Isabel Davis, Writing Masculinity in the Later Middle Ages
Medium Aevum, Fall-Winter, 2008 by Cory James Rushton
Isabel Davis, Writing Masculinity in the Later Middle Ages (Cambridge: Cambridge University Press, 2007), xiii 222 pp. ISBN 0-521-86637-5. 48.00 [pounds sterling]/$85 .00
Isabel Davis's book seeks to 'explore ... intersections between medieval masculine subjectivity and the ethics of labour and living' within a particular period, 'the two generations between c.1360 and c.1430' (p. 2). Davis prefers the phrase 'life writing' to the contested and contestable 'autobiography' (p. 5), although some of the texts discussed lend themselves to this approach more comfortably than others: Thomas Usk, Thomas Hoccleve, and (with some caution) William Langland seem to record more of themselves in their texts than Chaucer does in the Canon's Yeoman's Tale or Gower does in the Confessio Amantis. What these authors do appear to have in common is an uncomfortable tension between writing, a clerical skill, and a secular life which often included marriage (p. 9).
Davis begins with Langland's Piers Plowman, appropriate given that poem's interest in 'the project of restoring social order as an especially masculine commission' which is linked 'particularly to male domestic roles' (p. 13). Langland 'marginalizes the standard medieval preference for virginity, negotiating a more privileged place for marriage and fatherhood' but pays a price for it, his narrator under constant scrutiny by his own 'interior faculties of Will, Reason and Conscience' (14f.). Ina poem deeply concerned with its own social context, the labour shortages and related itinerancy of workers, the marriage of Piers the Plowman becomes 'a masculine model of the industrious and married man ... a remedy for both population and labour shortage' (p. 20), as opposed to Will's identity as a 'peripatetic figure' whose own marriage must be equally migrant (p. 19)' Davis concludes that Will, if not Langland, never manages to reconcile himself to his own marriage, necessitating a series of revisions to his matrimonial argument in the C-text. Hoccleve, Davis argues, can be most directly compared with Langland: 'For Langland, marriage is a labour bond; for Hoccleve, marriage--the source of his shame--can only detract from work, disrupting its homosocial communities' (p. 153). Hoccleve 'distances his narrator ... from his marriage and indeed from women generally' in an effort to construct himself 'as a natural celibate whose marriage is an aberration' (p. 143). The implication that Hoccleve was swept up by social change which did not agree with him, but which is perfectly normal to us, is intriguing and worthy of further development.

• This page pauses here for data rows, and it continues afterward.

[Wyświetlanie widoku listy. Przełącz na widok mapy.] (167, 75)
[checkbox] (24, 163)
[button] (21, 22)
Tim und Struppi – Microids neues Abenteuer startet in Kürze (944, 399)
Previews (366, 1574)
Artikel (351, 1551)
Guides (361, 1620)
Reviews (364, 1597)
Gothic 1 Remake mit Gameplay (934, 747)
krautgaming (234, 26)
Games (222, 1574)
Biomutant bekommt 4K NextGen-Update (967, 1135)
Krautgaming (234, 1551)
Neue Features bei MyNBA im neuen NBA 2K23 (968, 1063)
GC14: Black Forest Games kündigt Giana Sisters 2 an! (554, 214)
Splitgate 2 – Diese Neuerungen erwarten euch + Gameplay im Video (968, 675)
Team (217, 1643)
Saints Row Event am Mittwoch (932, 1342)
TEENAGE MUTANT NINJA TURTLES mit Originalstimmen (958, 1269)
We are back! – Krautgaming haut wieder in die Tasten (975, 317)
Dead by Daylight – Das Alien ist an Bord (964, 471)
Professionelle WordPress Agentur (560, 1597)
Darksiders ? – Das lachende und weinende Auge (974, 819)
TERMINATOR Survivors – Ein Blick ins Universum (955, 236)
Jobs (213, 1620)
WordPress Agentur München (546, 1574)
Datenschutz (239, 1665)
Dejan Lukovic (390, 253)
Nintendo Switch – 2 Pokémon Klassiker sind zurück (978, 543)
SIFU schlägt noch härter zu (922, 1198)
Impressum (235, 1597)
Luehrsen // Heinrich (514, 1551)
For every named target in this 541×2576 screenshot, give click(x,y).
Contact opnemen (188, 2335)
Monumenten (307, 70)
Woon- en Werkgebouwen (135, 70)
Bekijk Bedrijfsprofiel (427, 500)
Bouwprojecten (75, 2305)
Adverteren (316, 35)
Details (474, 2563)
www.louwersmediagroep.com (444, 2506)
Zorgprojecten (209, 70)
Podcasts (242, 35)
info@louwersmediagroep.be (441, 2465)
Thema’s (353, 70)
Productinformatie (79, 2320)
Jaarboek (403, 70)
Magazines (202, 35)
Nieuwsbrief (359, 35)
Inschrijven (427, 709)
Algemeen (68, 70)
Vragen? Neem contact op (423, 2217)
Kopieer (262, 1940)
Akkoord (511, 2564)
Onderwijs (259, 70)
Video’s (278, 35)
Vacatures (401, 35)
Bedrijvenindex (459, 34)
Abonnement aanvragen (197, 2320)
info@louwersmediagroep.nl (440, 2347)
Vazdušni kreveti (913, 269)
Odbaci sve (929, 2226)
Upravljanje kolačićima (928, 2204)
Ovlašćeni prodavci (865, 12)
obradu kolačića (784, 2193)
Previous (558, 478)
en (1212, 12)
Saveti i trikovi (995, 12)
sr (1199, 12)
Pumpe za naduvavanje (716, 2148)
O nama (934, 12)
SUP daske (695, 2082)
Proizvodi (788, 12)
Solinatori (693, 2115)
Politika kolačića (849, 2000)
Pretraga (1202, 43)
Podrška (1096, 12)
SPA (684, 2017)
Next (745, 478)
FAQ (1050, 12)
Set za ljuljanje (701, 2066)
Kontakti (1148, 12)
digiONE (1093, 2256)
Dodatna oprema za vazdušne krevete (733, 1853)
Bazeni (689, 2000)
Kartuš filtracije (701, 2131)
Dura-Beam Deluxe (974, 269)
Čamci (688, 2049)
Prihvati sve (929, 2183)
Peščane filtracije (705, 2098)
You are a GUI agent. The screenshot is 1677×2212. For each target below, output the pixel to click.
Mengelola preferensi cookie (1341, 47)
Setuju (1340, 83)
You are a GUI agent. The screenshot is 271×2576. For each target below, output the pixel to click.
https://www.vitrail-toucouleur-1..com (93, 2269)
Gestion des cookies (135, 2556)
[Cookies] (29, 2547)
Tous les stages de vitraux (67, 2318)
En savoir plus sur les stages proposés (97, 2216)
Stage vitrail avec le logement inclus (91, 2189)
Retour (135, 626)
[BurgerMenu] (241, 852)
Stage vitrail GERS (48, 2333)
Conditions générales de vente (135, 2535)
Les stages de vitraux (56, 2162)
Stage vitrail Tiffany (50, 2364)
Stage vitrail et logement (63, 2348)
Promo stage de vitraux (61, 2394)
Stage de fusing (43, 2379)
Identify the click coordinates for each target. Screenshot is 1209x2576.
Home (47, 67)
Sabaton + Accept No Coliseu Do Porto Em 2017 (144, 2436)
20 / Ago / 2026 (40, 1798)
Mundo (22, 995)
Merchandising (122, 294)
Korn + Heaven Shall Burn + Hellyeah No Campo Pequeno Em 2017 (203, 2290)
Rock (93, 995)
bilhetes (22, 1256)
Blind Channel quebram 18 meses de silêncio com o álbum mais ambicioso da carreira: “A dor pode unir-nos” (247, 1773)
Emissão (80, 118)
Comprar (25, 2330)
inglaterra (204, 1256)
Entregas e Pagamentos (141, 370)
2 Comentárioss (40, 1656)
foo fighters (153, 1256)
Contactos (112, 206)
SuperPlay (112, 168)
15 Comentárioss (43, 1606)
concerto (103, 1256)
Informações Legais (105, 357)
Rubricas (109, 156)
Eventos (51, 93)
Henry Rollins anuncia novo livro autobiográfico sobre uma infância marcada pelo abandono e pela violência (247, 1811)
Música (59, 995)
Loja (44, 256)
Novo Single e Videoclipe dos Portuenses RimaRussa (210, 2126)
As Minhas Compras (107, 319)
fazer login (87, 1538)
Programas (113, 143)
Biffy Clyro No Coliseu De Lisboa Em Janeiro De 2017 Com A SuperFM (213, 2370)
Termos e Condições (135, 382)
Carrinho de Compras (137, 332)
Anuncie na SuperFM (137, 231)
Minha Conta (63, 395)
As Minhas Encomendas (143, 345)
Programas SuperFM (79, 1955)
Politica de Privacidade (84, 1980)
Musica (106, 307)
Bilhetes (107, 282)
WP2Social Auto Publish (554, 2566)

The book's discussion of Thomas Usk's Testament of Love ably charts a difficult path between critical traditions that either blame Usk for 'failing to be a revolutionary hero' or criticize him with the same 'language of betrayal and infamy' used by Usk's contemporaries. Davis carefully demonstrates how Usk's interest in private space--especially new ideas of the private home--is integrally linked with his political ambitions and his deep loneliness following the failure of those ambitions. Usk develops the idea that marriage should be a matter of choice through his narrator's metaphorical pursuit of Margarite Pearl, which offers less than it would seem to women--Usk's concern is with marriage as a 'positive masculine lifestyle choice', one with the power to raise a man's social status if he becomes 'one flesh' with someone of higher status (pp. 72f.).
The book's exploration might have benefited from a conclusion which could draw the various texts together, but as it stands Davis has produced a readable and intriguing addition to the growing field of medieval masculinities.